Exercise description » From the listing below, write out each line from the first one up to and including the line with "click(164, 512)" as a numbered list, leaving out any blank lines.
-- Start Records for processing --
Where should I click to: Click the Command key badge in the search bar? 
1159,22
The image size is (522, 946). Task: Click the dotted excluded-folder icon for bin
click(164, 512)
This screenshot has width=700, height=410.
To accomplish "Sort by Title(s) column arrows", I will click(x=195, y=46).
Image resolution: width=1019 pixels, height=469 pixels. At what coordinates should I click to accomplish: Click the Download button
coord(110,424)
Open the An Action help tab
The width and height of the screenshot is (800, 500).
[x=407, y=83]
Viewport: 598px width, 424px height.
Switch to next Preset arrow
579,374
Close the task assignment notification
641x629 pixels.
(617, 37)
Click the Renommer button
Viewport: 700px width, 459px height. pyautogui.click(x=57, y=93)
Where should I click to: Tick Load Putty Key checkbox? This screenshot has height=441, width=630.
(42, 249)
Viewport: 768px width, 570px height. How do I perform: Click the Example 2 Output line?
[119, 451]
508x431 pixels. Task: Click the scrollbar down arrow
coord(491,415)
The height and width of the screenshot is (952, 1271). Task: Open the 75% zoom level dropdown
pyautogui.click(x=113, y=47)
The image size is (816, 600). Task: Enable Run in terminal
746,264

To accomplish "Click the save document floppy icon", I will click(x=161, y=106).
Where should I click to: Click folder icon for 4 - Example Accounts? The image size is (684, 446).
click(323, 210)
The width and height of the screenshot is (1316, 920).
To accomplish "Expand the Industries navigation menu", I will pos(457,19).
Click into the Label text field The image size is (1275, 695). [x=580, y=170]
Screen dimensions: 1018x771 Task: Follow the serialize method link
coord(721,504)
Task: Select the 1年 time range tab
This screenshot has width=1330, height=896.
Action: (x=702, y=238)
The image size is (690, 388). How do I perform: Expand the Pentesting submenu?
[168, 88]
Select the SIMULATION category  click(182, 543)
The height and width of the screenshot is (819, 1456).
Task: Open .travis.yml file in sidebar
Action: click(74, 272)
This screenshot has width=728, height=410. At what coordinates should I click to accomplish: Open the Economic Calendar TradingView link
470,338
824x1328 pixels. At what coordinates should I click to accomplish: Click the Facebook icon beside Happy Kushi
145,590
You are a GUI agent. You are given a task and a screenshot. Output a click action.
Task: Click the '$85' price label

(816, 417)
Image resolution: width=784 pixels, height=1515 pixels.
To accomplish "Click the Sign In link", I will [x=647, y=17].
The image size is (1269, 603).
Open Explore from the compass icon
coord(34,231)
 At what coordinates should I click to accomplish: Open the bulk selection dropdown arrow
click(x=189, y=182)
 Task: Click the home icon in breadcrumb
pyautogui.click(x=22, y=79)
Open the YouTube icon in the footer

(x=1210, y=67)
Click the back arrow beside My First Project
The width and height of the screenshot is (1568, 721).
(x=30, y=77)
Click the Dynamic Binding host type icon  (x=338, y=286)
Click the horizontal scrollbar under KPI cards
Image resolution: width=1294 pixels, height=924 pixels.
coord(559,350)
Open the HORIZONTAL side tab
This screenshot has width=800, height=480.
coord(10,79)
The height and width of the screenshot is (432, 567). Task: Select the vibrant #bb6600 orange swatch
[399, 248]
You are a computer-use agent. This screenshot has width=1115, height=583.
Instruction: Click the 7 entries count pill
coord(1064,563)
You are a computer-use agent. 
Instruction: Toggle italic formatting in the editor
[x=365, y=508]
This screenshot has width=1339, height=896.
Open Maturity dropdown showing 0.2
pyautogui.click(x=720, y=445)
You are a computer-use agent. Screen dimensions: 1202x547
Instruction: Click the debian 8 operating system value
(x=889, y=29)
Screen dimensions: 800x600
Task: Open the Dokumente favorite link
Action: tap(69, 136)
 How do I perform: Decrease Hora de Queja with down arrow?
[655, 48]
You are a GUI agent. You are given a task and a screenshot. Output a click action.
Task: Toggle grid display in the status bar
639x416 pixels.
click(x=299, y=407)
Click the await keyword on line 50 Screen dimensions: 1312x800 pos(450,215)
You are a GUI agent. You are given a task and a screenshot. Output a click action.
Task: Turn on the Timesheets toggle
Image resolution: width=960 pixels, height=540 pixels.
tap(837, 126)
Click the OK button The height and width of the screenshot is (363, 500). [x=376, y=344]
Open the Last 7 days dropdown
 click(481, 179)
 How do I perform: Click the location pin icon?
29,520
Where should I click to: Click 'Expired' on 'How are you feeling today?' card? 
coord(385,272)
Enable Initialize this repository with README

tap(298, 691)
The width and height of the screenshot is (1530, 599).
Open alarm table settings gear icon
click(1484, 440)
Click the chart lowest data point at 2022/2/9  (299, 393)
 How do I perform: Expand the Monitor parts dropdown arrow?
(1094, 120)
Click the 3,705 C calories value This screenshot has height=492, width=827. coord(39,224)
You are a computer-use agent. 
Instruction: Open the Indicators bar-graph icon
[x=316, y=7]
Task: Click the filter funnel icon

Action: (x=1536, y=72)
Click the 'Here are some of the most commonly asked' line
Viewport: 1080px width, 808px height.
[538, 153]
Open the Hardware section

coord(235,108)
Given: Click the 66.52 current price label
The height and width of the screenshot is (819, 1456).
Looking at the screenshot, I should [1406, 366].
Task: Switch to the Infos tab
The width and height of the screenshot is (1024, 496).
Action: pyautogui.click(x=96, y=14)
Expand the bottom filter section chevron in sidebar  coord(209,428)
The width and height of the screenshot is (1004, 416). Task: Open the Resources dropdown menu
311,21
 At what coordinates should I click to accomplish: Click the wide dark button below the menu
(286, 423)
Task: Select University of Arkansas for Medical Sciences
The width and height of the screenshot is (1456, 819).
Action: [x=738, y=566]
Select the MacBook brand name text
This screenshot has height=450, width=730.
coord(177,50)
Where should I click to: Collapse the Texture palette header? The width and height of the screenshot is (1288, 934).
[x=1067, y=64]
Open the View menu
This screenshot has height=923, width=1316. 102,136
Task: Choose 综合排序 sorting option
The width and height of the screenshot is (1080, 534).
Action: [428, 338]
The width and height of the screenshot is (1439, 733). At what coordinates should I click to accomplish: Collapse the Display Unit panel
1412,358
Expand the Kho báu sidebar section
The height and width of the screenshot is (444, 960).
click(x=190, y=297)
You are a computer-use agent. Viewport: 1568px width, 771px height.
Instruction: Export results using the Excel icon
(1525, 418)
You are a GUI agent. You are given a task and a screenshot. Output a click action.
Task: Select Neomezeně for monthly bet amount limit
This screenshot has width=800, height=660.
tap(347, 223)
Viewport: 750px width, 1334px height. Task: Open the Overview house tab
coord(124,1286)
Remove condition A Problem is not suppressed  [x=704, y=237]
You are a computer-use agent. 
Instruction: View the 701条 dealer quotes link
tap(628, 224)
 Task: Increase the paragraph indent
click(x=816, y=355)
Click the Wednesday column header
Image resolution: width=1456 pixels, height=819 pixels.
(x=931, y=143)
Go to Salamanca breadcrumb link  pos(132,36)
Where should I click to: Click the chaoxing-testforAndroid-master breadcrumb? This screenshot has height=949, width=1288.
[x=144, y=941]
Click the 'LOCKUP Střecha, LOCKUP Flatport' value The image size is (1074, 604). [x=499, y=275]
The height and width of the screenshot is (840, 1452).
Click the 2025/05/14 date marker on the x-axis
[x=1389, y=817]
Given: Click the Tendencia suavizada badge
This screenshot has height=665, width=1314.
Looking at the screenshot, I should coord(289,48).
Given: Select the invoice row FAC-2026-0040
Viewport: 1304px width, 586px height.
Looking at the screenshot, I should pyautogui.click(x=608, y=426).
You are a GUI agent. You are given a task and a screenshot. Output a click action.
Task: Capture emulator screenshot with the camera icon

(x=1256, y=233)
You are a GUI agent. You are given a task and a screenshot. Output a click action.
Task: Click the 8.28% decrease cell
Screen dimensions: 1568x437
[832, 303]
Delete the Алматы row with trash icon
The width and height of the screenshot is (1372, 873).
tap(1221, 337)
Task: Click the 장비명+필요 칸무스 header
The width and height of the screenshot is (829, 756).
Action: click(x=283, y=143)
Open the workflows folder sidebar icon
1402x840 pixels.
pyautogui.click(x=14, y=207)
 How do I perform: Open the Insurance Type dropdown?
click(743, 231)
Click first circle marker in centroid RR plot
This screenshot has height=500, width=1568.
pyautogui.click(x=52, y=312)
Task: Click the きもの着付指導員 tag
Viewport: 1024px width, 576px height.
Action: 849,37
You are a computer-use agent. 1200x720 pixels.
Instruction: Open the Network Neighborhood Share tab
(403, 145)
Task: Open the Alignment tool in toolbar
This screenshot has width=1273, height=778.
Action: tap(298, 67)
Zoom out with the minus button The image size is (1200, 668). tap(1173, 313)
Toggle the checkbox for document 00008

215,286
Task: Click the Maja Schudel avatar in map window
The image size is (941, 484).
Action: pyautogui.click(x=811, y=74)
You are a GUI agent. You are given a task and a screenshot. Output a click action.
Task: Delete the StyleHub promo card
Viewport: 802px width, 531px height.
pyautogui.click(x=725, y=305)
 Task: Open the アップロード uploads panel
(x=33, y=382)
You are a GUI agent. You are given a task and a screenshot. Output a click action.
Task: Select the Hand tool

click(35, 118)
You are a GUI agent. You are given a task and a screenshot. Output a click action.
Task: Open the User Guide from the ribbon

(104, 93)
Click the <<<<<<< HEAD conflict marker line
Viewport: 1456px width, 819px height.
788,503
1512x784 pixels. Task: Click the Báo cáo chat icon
-- End Records for processing --
Exercise output »
1. Where should I click to: Click the Command key badge in the search bar? 
2. 1159,22
3. The image size is (522, 946). Task: Click the dotted excluded-folder icon for bin
4. click(164, 512)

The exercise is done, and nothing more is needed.